Being able to decipher a language doesn’t mean the language is alive. It has to be spoken everyday by people who were taught by their parents, passed down as part of a whole culture.

[–] FlyingSquid@lemmy.world 1 points 3 hours ago (1 children)

Okay? This still doesn't justify a total lack of writing and pictures on their probe.

We put writing on probes not even intending them to be used in any sort of archaeological context. Just to help us put them together. Open up any piece of electronics- writing everywhere. Do they really not need any sort of instructions upon assembly?

[–] chonglibloodsport@lemmy.world 1 points 2 hours ago (1 children)

I think it’s fair to say that they didn’t value books, at least not at the time they built the probe. Their planet was dying and they had accepted that fact for many years. Kamin’s wife Helene even admonishes him for spending too much time with his books instead of living life with their family.

It’s completely and utterly realistic from an emotional perspective. It’s everything you’d expect from a people who knew they were dying. Their way of life, their traditions, their music, their celebrations: those are what mattered to them and they couldn’t be preserved authentically in books or pictures. That’s why they created the probe.

[–] FlyingSquid@lemmy.world 1 points 2 hours ago (1 children)

Why is it fair to say that? You have no idea how they felt about books just because one person didn’t like one other person spending too much time with their books. That’s a criticism real live humans have given to each other.

To accept all of your explanations, I have to accept a whole lot of things that are pure assumptions on your part and not actually demonstrated in the episode.

I think we all know that you can come up with extremely convoluted explanations for why stupid things in sci-fi aren’t actually stupid. They all involve adding all sorts of details.
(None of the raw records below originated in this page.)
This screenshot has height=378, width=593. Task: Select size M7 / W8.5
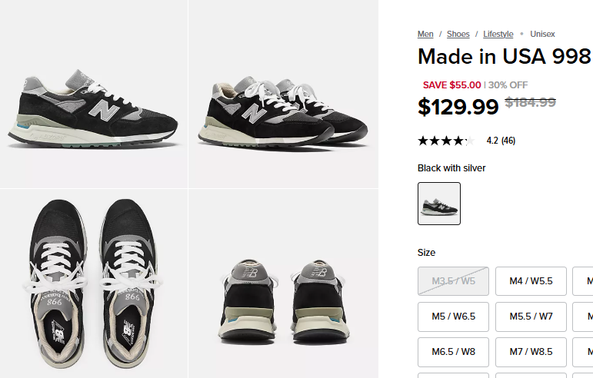(531, 352)
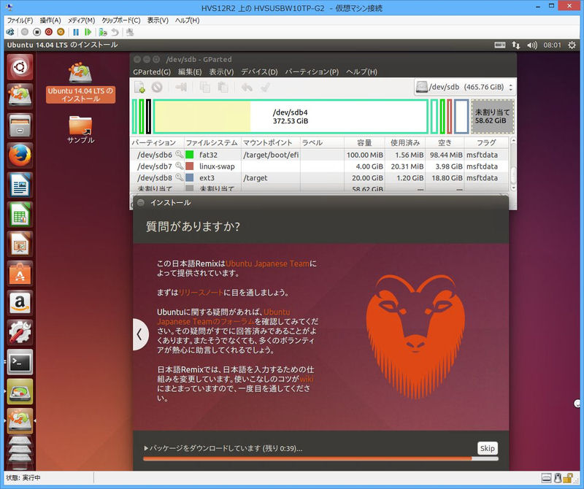The image size is (584, 489).
Task: Open the Amazon launcher icon
Action: (x=20, y=303)

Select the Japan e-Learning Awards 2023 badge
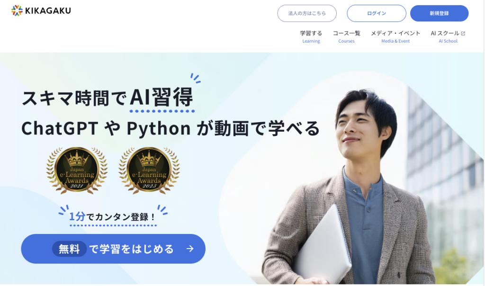click(149, 170)
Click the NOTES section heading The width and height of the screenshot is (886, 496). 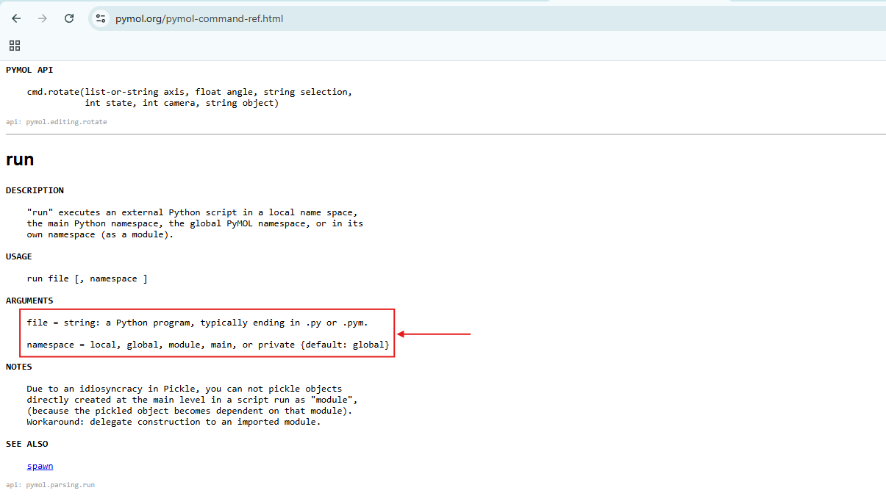point(19,367)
If those details were relevant, you shouldn’t have to make them up.

[–] chonglibloodsport@lemmy.world 1 points 51 minutes ago (1 children)

She wasn’t just one person. She was a representative of her entire species. They make it clear at the end when everyone reverts to their youthful appearance. The life Picard lived as Kamin was in some sense a staging for Picard’s benefit, not a real life. Kamin may have been a real person who was married to Helene but Picard wouldn’t have mirrored exactly what he did with his life.

At any rate, I think you’re missing the point of Star Trek. The show has never been “hard sci fi”. It’s always been a show that uses a science fiction setting to tell human stories. Trying to criticize it from a scientific perspective is just silly. There’s a bit of science in the show but any time science gets in the way of the story they wave it away with some technobabble.

[–] FlyingSquid@lemmy.world 1 points 49 minutes ago (1 children)

Again, you're making up things that aren't in the show and assuming things that aren't said.

At any rate, I think you’re missing the point of Star Trek. The show has never been “hard sci fi”. It’s always been a show that uses a science fiction setting to tell human stories. Trying to criticize it from a scientific perspective is just silly. There’s a bit of science in the show but any time science gets in the way of the story they wave it away with some technobabble.

I think you're missing the point that this was a "Wait-a-minute Wednesday" thread in a meme community and maybe you need to take this about a billion times less seriously than you're taking it.

[–] chonglibloodsport@lemmy.world 2 points 45 minutes ago

I’d forgotten that long ago. I was just enjoying this back and forth with you!